[Required task] Please copy everything from the start of the records down to the line containing "[x=527, y=173]", swapping "Mute" for "Unmute" and changing nothing else. Leave the pictures out.

+ + + + + + +

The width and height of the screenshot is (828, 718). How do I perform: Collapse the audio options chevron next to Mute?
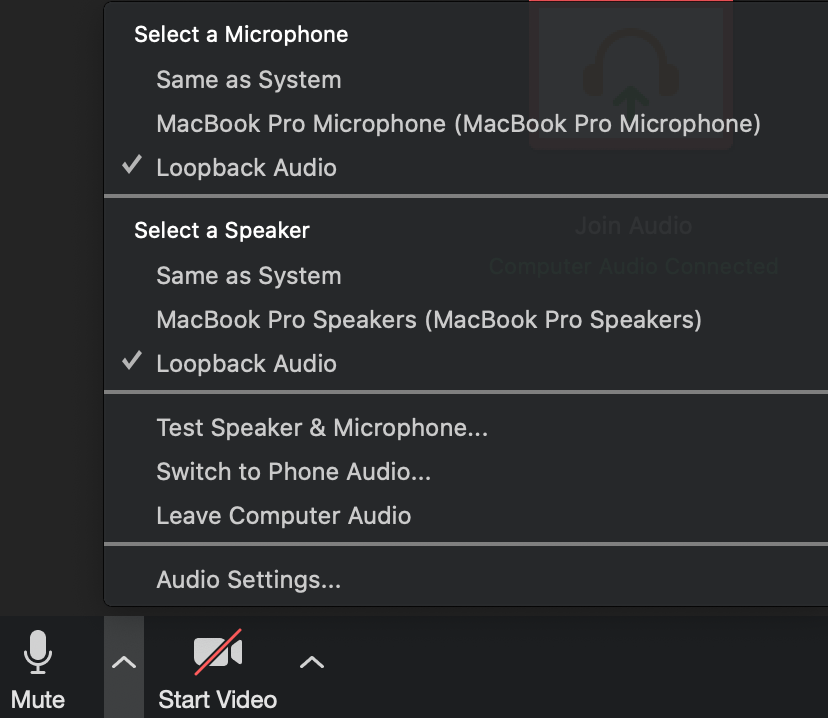(124, 663)
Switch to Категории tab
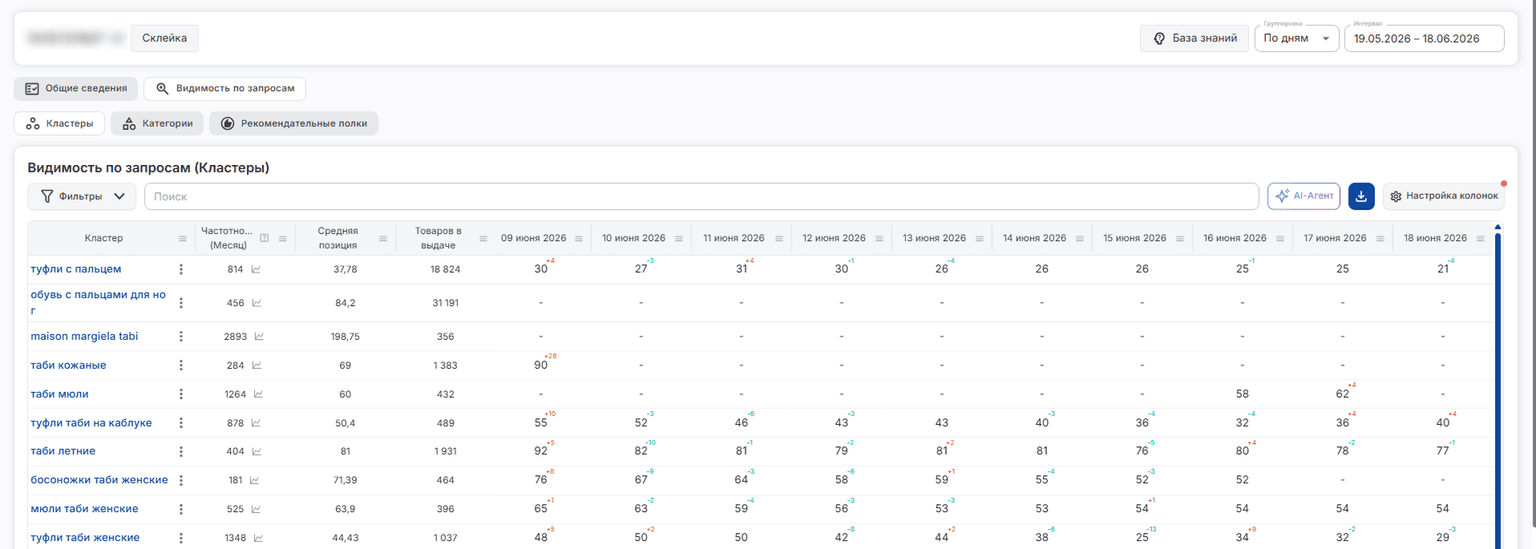The width and height of the screenshot is (1536, 549). click(158, 124)
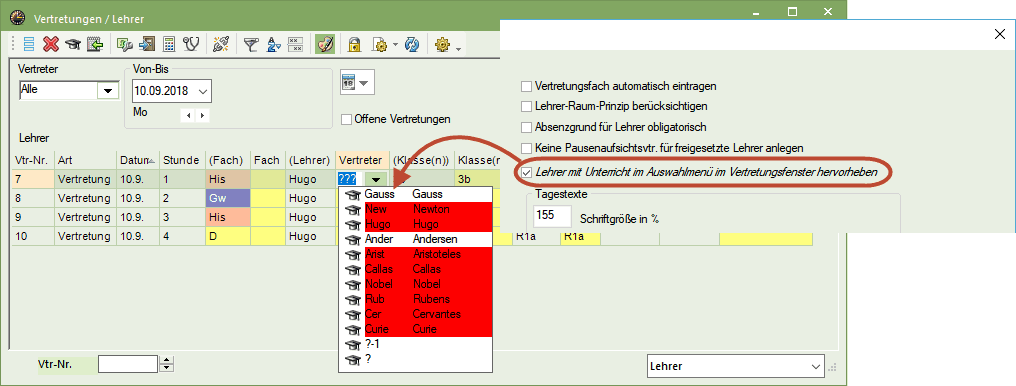Uncheck Lehrer mit Unterricht im Auswahlmenü hervorheben
Viewport: 1016px width, 386px height.
[x=527, y=173]
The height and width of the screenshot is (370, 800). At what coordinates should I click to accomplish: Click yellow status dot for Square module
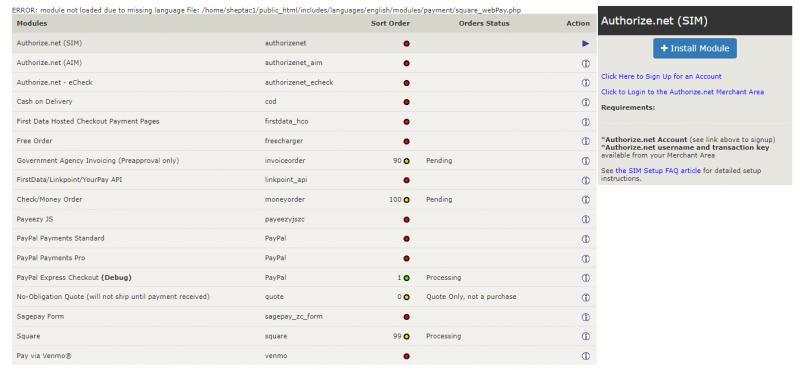pos(407,336)
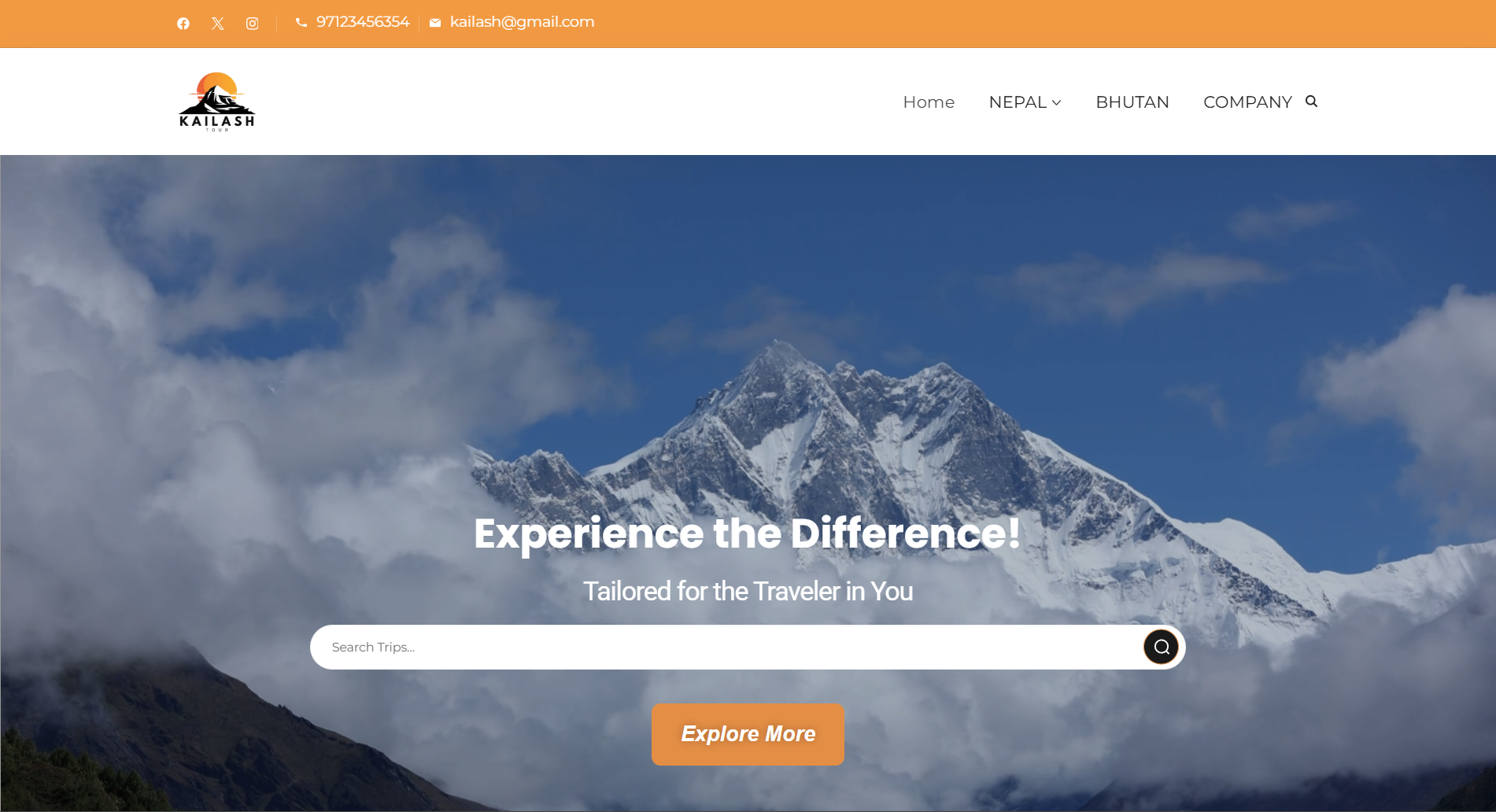Open the NEPAL menu item
Screen dimensions: 1496x812
(1018, 102)
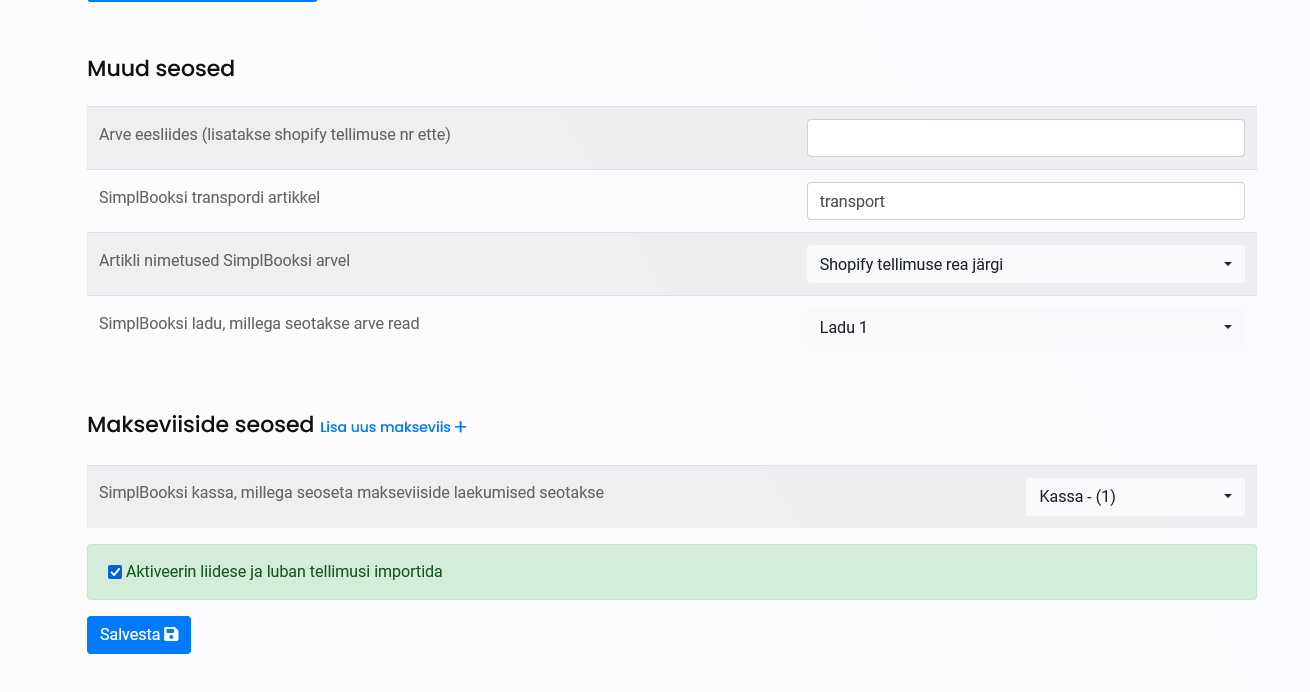Viewport: 1310px width, 692px height.
Task: Click the 'SimplBooksi ladu, millega seotakse' label
Action: pyautogui.click(x=259, y=323)
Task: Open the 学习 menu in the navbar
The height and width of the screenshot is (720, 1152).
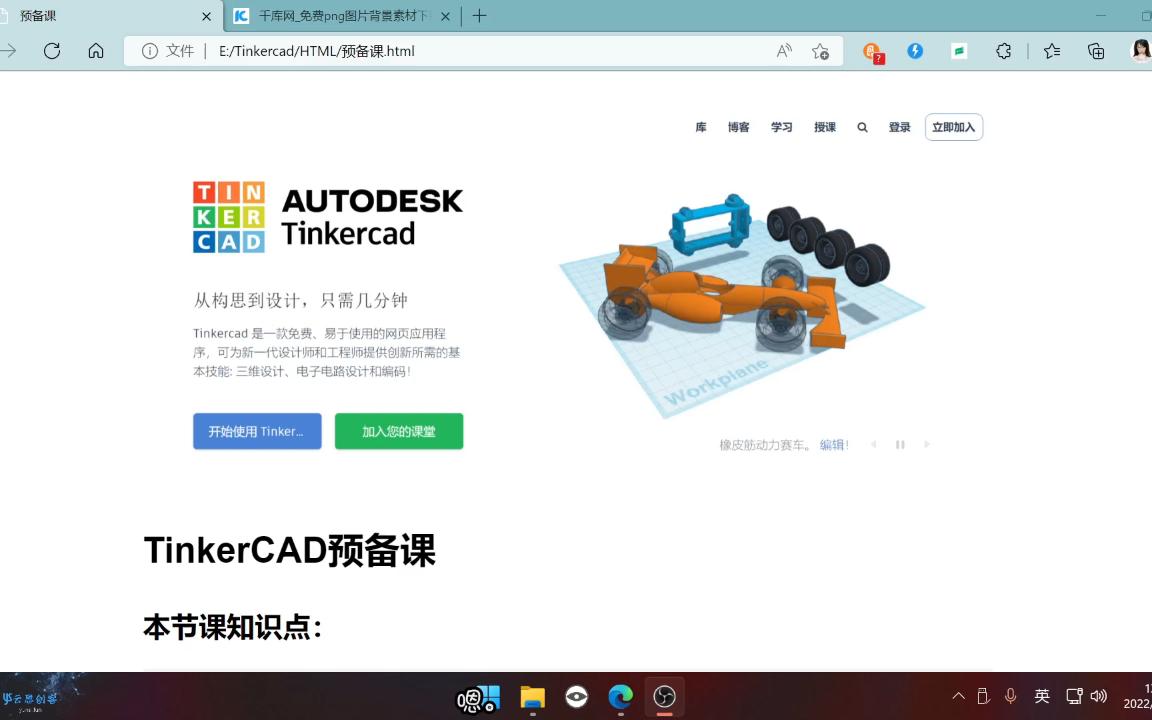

+ + + + + + +

[Final result]
The width and height of the screenshot is (828, 718). How do I perform: Collapse the audio options chevron next to Unmute?
(124, 663)
Switch to Категории tab
The width and height of the screenshot is (1536, 549). click(158, 124)
Uncheck Lehrer mit Unterricht im Auswahlmenü hervorheben
Viewport: 1016px width, 386px height.
[x=527, y=173]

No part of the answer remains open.